INPUT RECORDS:
▬▬▬▬▬▬

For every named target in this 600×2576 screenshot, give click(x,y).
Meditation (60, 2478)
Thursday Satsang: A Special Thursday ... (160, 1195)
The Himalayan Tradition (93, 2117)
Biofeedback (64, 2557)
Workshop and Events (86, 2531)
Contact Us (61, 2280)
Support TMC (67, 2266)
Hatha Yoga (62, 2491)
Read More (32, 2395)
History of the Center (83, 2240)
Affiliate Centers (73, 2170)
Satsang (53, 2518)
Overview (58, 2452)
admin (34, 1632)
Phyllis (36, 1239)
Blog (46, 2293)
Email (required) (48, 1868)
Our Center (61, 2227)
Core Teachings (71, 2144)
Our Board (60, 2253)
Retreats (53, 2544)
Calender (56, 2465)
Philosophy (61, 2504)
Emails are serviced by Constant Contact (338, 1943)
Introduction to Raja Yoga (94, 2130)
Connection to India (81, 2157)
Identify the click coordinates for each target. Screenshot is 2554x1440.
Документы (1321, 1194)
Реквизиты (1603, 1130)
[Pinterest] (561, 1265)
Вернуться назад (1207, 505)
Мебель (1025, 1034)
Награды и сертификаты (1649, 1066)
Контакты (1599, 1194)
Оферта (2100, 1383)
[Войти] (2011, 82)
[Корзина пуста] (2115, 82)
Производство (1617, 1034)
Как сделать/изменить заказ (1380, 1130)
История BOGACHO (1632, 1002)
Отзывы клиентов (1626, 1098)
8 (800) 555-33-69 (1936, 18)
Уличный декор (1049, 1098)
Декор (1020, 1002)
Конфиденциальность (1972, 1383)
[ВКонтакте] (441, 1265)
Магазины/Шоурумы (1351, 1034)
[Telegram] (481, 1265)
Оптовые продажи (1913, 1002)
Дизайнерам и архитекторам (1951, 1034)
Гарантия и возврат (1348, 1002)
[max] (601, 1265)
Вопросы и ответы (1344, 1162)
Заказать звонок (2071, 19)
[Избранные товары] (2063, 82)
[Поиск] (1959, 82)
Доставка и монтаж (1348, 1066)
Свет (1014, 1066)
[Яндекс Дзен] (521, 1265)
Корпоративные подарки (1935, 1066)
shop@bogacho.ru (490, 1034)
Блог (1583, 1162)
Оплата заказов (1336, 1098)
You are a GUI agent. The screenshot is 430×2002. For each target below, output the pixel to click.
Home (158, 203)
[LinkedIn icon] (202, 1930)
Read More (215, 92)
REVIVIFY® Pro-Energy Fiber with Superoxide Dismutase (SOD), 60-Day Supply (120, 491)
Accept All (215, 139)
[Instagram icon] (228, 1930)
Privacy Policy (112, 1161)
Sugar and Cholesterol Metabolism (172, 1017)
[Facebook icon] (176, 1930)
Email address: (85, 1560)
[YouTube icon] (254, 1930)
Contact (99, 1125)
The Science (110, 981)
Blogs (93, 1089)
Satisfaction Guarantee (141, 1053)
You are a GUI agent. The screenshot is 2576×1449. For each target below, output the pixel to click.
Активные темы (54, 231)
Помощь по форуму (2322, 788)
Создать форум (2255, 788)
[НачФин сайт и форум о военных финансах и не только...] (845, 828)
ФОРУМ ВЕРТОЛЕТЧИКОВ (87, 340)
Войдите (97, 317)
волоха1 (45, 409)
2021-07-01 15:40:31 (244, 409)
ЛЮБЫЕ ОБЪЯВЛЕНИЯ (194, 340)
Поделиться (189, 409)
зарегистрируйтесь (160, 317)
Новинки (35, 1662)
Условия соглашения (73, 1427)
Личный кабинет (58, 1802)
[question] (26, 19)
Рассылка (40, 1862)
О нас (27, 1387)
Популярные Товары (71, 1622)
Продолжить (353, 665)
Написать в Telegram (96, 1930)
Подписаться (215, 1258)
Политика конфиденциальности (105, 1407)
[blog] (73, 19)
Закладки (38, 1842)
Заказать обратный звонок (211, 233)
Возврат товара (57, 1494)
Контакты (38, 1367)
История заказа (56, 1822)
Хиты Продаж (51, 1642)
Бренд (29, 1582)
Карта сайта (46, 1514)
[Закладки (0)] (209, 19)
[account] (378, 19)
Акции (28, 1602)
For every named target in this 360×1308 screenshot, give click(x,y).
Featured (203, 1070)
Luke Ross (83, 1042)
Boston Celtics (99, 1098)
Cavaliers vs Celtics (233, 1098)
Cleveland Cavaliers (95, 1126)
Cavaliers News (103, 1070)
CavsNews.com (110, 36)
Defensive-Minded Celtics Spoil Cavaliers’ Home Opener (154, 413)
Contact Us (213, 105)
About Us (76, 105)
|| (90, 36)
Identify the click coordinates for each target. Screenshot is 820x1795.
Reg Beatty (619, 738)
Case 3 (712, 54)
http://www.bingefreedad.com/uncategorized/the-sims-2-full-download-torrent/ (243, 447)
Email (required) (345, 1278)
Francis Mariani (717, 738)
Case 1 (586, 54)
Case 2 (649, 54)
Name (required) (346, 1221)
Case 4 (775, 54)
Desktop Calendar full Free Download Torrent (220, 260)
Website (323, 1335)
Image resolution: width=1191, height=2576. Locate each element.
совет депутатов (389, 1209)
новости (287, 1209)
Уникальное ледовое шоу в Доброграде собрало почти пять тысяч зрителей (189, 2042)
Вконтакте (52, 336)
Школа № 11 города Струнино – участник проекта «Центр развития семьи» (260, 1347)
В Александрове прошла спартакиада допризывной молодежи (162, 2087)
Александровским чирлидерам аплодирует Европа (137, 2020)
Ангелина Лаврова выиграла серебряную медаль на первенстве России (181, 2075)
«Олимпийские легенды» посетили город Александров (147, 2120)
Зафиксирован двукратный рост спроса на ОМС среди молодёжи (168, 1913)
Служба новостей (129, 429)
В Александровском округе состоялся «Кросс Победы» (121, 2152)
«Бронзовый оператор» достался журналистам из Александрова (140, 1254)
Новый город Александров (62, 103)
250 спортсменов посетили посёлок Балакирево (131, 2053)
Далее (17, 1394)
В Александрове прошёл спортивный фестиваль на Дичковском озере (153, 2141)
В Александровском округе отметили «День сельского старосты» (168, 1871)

▬▬▬▬▬▬

TRY IT: Using the listing above, locate the lines that hold "required" and copy each one.

REPLY TO THE EXERCISE:
Email (required) (48, 1868)
Email (required) (345, 1278)
Name (required) (346, 1221)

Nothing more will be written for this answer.